Na morte injusta de Jesus, sua verdadeira identidade é revelada: Ele é o Filho de Deus e o Messias, que deu sua vida para redimir os outros. Depois de três dias, o crucificado torna-se o ressuscitado. Jesus oferece novos começos para aqueles que falharam com ele; eles são convidados de volta a uma vida de discipulado e missão fiéis.

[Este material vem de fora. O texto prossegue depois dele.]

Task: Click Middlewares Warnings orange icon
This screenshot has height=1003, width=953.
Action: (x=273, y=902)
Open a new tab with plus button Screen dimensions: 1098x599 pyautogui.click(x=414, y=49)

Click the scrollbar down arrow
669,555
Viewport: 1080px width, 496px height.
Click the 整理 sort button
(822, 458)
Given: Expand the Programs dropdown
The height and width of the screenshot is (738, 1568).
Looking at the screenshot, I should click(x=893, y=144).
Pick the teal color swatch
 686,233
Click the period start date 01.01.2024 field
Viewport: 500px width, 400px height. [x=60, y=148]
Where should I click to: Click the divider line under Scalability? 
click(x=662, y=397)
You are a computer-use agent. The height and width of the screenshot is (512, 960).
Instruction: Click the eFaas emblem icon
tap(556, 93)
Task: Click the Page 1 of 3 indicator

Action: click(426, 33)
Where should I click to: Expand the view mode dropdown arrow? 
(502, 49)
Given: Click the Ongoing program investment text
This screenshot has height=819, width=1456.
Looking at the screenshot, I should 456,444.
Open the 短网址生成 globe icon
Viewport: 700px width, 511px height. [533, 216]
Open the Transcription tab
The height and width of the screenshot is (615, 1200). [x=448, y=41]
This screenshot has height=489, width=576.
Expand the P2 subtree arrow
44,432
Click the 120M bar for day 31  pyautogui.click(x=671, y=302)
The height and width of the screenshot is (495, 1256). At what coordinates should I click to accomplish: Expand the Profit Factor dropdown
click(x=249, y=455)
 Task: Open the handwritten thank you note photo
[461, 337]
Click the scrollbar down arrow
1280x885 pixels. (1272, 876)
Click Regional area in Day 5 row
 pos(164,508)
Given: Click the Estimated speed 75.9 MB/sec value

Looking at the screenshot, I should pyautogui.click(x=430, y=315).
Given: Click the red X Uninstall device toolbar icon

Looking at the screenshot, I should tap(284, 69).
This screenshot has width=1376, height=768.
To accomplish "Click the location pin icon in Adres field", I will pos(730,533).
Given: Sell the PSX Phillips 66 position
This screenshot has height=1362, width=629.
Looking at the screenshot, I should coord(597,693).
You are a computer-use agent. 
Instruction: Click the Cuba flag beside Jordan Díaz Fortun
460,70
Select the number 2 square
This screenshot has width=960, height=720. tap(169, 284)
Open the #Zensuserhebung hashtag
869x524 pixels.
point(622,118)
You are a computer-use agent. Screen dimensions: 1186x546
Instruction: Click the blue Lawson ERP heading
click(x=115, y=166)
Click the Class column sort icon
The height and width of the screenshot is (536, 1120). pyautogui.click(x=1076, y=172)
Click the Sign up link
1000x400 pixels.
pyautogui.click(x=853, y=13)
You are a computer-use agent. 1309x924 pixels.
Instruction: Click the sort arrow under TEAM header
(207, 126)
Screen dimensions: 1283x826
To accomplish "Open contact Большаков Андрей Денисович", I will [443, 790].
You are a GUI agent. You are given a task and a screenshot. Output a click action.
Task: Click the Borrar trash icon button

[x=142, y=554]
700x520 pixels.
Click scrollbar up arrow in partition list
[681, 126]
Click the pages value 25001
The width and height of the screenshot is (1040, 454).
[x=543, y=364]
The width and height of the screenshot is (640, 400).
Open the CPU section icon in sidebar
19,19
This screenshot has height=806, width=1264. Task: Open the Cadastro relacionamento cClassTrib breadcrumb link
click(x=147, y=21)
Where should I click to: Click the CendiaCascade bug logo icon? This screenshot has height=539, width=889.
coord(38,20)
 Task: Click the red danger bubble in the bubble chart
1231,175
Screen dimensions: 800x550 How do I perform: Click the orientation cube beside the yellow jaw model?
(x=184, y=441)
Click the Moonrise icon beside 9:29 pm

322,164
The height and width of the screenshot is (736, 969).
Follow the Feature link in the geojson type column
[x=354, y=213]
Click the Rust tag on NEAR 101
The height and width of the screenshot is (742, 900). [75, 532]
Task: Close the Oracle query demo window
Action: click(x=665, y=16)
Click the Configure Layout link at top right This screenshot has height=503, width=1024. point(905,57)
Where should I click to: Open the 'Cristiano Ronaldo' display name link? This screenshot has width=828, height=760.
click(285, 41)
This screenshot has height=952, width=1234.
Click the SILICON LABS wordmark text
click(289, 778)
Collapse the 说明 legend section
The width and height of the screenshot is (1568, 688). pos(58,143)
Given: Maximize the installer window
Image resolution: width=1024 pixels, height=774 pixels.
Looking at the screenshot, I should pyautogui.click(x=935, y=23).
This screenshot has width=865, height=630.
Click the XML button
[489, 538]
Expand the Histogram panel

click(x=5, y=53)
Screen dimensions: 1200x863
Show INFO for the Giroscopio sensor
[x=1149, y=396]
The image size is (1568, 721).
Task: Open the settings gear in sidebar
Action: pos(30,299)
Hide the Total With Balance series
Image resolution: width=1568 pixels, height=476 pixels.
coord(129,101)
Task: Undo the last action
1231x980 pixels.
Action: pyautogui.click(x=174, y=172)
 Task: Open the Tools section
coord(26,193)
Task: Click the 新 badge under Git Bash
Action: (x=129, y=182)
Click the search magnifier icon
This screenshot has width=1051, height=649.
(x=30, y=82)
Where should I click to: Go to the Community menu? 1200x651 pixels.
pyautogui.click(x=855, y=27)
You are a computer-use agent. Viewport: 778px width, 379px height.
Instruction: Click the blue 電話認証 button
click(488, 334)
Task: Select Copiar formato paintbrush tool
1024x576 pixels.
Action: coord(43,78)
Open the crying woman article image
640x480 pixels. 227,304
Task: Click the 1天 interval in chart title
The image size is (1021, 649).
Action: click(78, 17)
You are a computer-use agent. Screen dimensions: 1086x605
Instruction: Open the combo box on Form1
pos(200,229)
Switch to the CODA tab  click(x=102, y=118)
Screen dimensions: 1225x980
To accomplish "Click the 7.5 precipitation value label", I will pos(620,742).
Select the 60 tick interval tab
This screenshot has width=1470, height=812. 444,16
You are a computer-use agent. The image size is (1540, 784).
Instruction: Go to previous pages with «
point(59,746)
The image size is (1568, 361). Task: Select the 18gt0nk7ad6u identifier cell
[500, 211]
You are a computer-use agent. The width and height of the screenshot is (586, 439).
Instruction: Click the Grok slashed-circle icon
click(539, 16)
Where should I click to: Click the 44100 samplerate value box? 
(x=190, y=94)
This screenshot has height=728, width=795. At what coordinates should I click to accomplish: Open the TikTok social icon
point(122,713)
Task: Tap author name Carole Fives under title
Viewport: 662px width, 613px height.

Em 16.8, termina a narrativa de Marcos (16.1 a 8) com uma mensagem provocativa de ressurreição oferecendo segundas oportunidades aos discípulos que não seguiram e que têm medo de proclamar boas notícias. Mas a história de Marcos inclui orientação para o período pós-ressurreição de espera pelo retorno do Filho do Homem com grande poder e glória. No tempo do fim, assistir não tem nada a ver com buscar sinais ou esboçar o cronograma de Deus (13). Aqueles que se mantêm alertas discernem respostas apropriadas a crises de todos os tipos, proclamam corajosamente o Evangelho, servem e seguem a Jesus até o fim.

À medida que a narrativa se desdobra, certos temas surgem como centrais. O mais importante deles é a Cristologia: quem é Jesus? Os principais títulos de Marcos para Jesus são Cristo e Filho de Deus. O sigilo envolve os dois títulos, porque seu verdadeiro significado só pode ser entendido por aqueles que aceitam o caminho da cruz.

Características

O evangelho de Marcos é o mais breve dos evangelhos do cânon. E conciso e repleto de ação, uma característica que seria cativante para a mente prática dos romanos, para quem, sem dúvida, foi originariamente escrito. A parte dedicada aos atos de Jesus, em comparação com as suas palavras, é maior no evangelho de Marcos do que nos outros. Dezoito milagres são registrados, em contraste com apenas quatro parábolas completas. Nota-se um número excepcionalmente grande de relatos de expulsão de demônios por parte de Jesus (1.23 a 27 e 32 a 34, 3.11 e 22 a 27, 5.1 a 20, 7.25 a 30, 9.17 a 29). O evangelho fornece poucos comentários acerca desses acontecimentos, e em geral as ações falam por si mesmas. Diferentemente de biografias comuns, o evangelho de Marcos não relata nada acerca do nascimento de Jesus, seu crescimento e aparência; tampouco especifica a duração do seu ministério público, nem sua idade na época da crucificação. Cerca de um terço do relato é dedicado à descrição dos oito dias entre a entrada de Jesus montado no jumento e sua ressurreição.